─── SOURCE DATA

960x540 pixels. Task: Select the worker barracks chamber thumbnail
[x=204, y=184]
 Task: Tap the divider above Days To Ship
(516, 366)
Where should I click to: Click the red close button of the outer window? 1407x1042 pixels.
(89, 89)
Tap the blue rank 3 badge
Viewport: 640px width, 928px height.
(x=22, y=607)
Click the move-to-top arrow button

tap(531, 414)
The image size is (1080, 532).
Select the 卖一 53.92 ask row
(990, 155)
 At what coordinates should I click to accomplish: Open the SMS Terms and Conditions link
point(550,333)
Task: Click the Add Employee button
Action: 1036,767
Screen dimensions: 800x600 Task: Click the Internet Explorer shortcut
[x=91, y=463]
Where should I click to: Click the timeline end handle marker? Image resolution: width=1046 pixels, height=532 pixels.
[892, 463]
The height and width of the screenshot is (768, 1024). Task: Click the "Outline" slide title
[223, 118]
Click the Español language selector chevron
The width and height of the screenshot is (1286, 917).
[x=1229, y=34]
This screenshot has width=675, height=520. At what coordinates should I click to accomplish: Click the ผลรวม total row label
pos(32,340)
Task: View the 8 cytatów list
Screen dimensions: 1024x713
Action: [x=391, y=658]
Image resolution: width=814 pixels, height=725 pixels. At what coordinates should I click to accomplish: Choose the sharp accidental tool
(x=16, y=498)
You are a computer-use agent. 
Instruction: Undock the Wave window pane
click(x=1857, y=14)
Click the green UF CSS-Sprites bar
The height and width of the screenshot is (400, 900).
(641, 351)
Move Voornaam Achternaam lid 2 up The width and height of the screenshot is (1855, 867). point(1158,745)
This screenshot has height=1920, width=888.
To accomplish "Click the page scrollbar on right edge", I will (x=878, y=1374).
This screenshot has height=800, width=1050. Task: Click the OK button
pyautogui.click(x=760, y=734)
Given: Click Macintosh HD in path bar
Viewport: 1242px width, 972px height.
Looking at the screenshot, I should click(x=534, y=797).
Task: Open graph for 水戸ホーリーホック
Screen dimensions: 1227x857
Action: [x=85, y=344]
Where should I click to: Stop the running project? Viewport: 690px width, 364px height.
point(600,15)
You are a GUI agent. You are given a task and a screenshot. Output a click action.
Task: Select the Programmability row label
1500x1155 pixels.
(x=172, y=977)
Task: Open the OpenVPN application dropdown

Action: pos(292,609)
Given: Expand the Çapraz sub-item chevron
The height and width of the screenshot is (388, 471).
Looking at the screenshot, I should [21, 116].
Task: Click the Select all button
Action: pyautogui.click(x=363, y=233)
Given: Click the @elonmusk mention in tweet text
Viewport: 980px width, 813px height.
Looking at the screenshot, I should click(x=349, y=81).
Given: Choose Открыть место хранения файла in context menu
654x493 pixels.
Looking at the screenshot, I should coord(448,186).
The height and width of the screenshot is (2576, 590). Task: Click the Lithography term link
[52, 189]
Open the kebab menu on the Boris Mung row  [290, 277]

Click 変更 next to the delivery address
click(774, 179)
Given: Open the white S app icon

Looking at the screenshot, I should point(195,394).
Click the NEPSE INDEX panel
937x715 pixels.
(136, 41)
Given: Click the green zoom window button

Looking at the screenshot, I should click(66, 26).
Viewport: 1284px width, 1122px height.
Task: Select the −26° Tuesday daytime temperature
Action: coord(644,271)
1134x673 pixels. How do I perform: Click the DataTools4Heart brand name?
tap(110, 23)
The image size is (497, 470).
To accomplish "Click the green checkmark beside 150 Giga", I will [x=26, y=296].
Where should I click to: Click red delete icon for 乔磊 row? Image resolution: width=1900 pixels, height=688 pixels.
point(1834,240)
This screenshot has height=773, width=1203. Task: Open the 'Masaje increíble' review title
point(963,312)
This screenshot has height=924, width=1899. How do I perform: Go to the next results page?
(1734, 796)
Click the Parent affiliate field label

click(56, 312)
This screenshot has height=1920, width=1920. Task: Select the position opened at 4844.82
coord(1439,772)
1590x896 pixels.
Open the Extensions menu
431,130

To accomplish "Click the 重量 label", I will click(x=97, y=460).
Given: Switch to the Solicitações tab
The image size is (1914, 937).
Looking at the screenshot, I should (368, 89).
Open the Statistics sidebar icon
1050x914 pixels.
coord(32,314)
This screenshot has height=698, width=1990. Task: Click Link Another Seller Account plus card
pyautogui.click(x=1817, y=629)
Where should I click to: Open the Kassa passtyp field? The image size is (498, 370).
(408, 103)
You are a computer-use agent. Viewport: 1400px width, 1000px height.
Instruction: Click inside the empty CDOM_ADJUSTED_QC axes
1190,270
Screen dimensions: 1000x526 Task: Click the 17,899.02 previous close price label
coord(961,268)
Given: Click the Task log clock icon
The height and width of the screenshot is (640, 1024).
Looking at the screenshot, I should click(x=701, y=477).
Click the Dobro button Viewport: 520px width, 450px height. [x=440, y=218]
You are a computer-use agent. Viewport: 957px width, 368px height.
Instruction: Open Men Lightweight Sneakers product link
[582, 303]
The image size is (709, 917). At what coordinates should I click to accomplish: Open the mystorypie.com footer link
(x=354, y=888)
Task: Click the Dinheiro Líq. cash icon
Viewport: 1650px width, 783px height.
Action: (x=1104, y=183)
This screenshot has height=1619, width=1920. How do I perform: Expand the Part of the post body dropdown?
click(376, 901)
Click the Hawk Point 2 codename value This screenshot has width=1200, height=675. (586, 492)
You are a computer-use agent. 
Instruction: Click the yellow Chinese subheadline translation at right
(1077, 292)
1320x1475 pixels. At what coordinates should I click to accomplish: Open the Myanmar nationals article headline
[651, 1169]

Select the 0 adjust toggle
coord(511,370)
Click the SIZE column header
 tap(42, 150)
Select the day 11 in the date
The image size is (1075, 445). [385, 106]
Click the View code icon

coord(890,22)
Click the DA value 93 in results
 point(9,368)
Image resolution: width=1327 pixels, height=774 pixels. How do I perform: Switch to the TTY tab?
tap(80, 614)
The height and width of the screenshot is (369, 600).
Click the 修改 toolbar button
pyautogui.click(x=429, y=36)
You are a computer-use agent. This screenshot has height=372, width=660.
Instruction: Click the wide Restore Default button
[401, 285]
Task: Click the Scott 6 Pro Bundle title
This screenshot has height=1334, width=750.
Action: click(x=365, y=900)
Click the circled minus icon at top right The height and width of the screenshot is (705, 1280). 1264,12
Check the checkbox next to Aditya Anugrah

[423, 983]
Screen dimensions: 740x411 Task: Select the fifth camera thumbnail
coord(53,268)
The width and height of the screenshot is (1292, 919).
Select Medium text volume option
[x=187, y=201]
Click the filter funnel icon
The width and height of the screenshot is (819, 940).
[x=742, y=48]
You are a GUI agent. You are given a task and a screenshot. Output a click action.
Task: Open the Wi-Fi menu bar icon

──────

REQUIRED WORK ->
Using the exact wording, write out all of the records.

EXERCISE RESULT ->
960x540 pixels. Task: Select the worker barracks chamber thumbnail
[x=204, y=184]
 Task: Tap the divider above Days To Ship
(516, 366)
Where should I click to: Click the red close button of the outer window? 1407x1042 pixels.
(89, 89)
Tap the blue rank 3 badge
Viewport: 640px width, 928px height.
(x=22, y=607)
Click the move-to-top arrow button

tap(531, 414)
The image size is (1080, 532).
Select the 卖一 53.92 ask row
(990, 155)
 At what coordinates should I click to accomplish: Open the SMS Terms and Conditions link
point(550,333)
Task: Click the Add Employee button
Action: 1036,767
Screen dimensions: 800x600 Task: Click the Internet Explorer shortcut
[x=91, y=463]
Where should I click to: Click the timeline end handle marker? Image resolution: width=1046 pixels, height=532 pixels.
[892, 463]
The height and width of the screenshot is (768, 1024). Task: Click the "Outline" slide title
[223, 118]
Click the Español language selector chevron
The width and height of the screenshot is (1286, 917).
[x=1229, y=34]
This screenshot has width=675, height=520. At what coordinates should I click to accomplish: Click the ผลรวม total row label
pos(32,340)
Task: View the 8 cytatów list
Screen dimensions: 1024x713
Action: [x=391, y=658]
Image resolution: width=814 pixels, height=725 pixels. At what coordinates should I click to accomplish: Choose the sharp accidental tool
(x=16, y=498)
You are a computer-use agent. 
Instruction: Undock the Wave window pane
click(x=1857, y=14)
Click the green UF CSS-Sprites bar
The height and width of the screenshot is (400, 900).
(641, 351)
Move Voornaam Achternaam lid 2 up The width and height of the screenshot is (1855, 867). point(1158,745)
This screenshot has height=1920, width=888.
To accomplish "Click the page scrollbar on right edge", I will (x=878, y=1374).
This screenshot has height=800, width=1050. Task: Click the OK button
pyautogui.click(x=760, y=734)
Given: Click Macintosh HD in path bar
Viewport: 1242px width, 972px height.
Looking at the screenshot, I should click(x=534, y=797).
Task: Open graph for 水戸ホーリーホック
Screen dimensions: 1227x857
Action: [x=85, y=344]
Where should I click to: Stop the running project? Viewport: 690px width, 364px height.
point(600,15)
You are a GUI agent. You are given a task and a screenshot. Output a click action.
Task: Select the Programmability row label
1500x1155 pixels.
(x=172, y=977)
Task: Open the OpenVPN application dropdown

Action: pos(292,609)
Given: Expand the Çapraz sub-item chevron
The height and width of the screenshot is (388, 471).
Looking at the screenshot, I should [21, 116].
Task: Click the Select all button
Action: pyautogui.click(x=363, y=233)
Given: Click the @elonmusk mention in tweet text
Viewport: 980px width, 813px height.
Looking at the screenshot, I should click(x=349, y=81).
Given: Choose Открыть место хранения файла in context menu
654x493 pixels.
Looking at the screenshot, I should coord(448,186).
The height and width of the screenshot is (2576, 590). Task: Click the Lithography term link
[52, 189]
Open the kebab menu on the Boris Mung row  [290, 277]

Click 変更 next to the delivery address
click(774, 179)
Given: Open the white S app icon

Looking at the screenshot, I should point(195,394).
Click the NEPSE INDEX panel
937x715 pixels.
(136, 41)
Given: Click the green zoom window button

Looking at the screenshot, I should click(66, 26).
Viewport: 1284px width, 1122px height.
Task: Select the −26° Tuesday daytime temperature
Action: coord(644,271)
1134x673 pixels. How do I perform: Click the DataTools4Heart brand name?
tap(110, 23)
The image size is (497, 470).
To accomplish "Click the green checkmark beside 150 Giga", I will [x=26, y=296].
Where should I click to: Click red delete icon for 乔磊 row? Image resolution: width=1900 pixels, height=688 pixels.
point(1834,240)
This screenshot has height=773, width=1203. Task: Open the 'Masaje increíble' review title
point(963,312)
This screenshot has height=924, width=1899. How do I perform: Go to the next results page?
(1734, 796)
Click the Parent affiliate field label

click(56, 312)
This screenshot has height=1920, width=1920. Task: Select the position opened at 4844.82
coord(1439,772)
1590x896 pixels.
Open the Extensions menu
431,130

To accomplish "Click the 重量 label", I will click(x=97, y=460).
Given: Switch to the Solicitações tab
The image size is (1914, 937).
Looking at the screenshot, I should (368, 89).
Open the Statistics sidebar icon
1050x914 pixels.
coord(32,314)
This screenshot has height=698, width=1990. Task: Click Link Another Seller Account plus card
pyautogui.click(x=1817, y=629)
Where should I click to: Open the Kassa passtyp field? The image size is (498, 370).
(408, 103)
You are a computer-use agent. Viewport: 1400px width, 1000px height.
Instruction: Click inside the empty CDOM_ADJUSTED_QC axes
1190,270
Screen dimensions: 1000x526 Task: Click the 17,899.02 previous close price label
coord(961,268)
Given: Click the Task log clock icon
The height and width of the screenshot is (640, 1024).
Looking at the screenshot, I should click(x=701, y=477).
Click the Dobro button Viewport: 520px width, 450px height. [x=440, y=218]
You are a computer-use agent. Viewport: 957px width, 368px height.
Instruction: Open Men Lightweight Sneakers product link
[582, 303]
The image size is (709, 917). At what coordinates should I click to accomplish: Open the mystorypie.com footer link
(x=354, y=888)
Task: Click the Dinheiro Líq. cash icon
Viewport: 1650px width, 783px height.
Action: (x=1104, y=183)
This screenshot has height=1619, width=1920. How do I perform: Expand the Part of the post body dropdown?
click(376, 901)
Click the Hawk Point 2 codename value This screenshot has width=1200, height=675. (586, 492)
You are a computer-use agent. 
Instruction: Click the yellow Chinese subheadline translation at right
(1077, 292)
1320x1475 pixels. At what coordinates should I click to accomplish: Open the Myanmar nationals article headline
[651, 1169]

Select the 0 adjust toggle
coord(511,370)
Click the SIZE column header
 tap(42, 150)
Select the day 11 in the date
The image size is (1075, 445). [385, 106]
Click the View code icon

coord(890,22)
Click the DA value 93 in results
 point(9,368)
Image resolution: width=1327 pixels, height=774 pixels. How do I perform: Switch to the TTY tab?
tap(80, 614)
The height and width of the screenshot is (369, 600).
Click the 修改 toolbar button
pyautogui.click(x=429, y=36)
You are a computer-use agent. This screenshot has height=372, width=660.
Instruction: Click the wide Restore Default button
[401, 285]
Task: Click the Scott 6 Pro Bundle title
This screenshot has height=1334, width=750.
Action: click(x=365, y=900)
Click the circled minus icon at top right The height and width of the screenshot is (705, 1280). 1264,12
Check the checkbox next to Aditya Anugrah

[423, 983]
Screen dimensions: 740x411 Task: Select the fifth camera thumbnail
coord(53,268)
The width and height of the screenshot is (1292, 919).
Select Medium text volume option
[x=187, y=201]
Click the filter funnel icon
The width and height of the screenshot is (819, 940).
[x=742, y=48]
You are a GUI agent. You are given a task and a screenshot. Output a click action.
Task: Open the Wi-Fi menu bar icon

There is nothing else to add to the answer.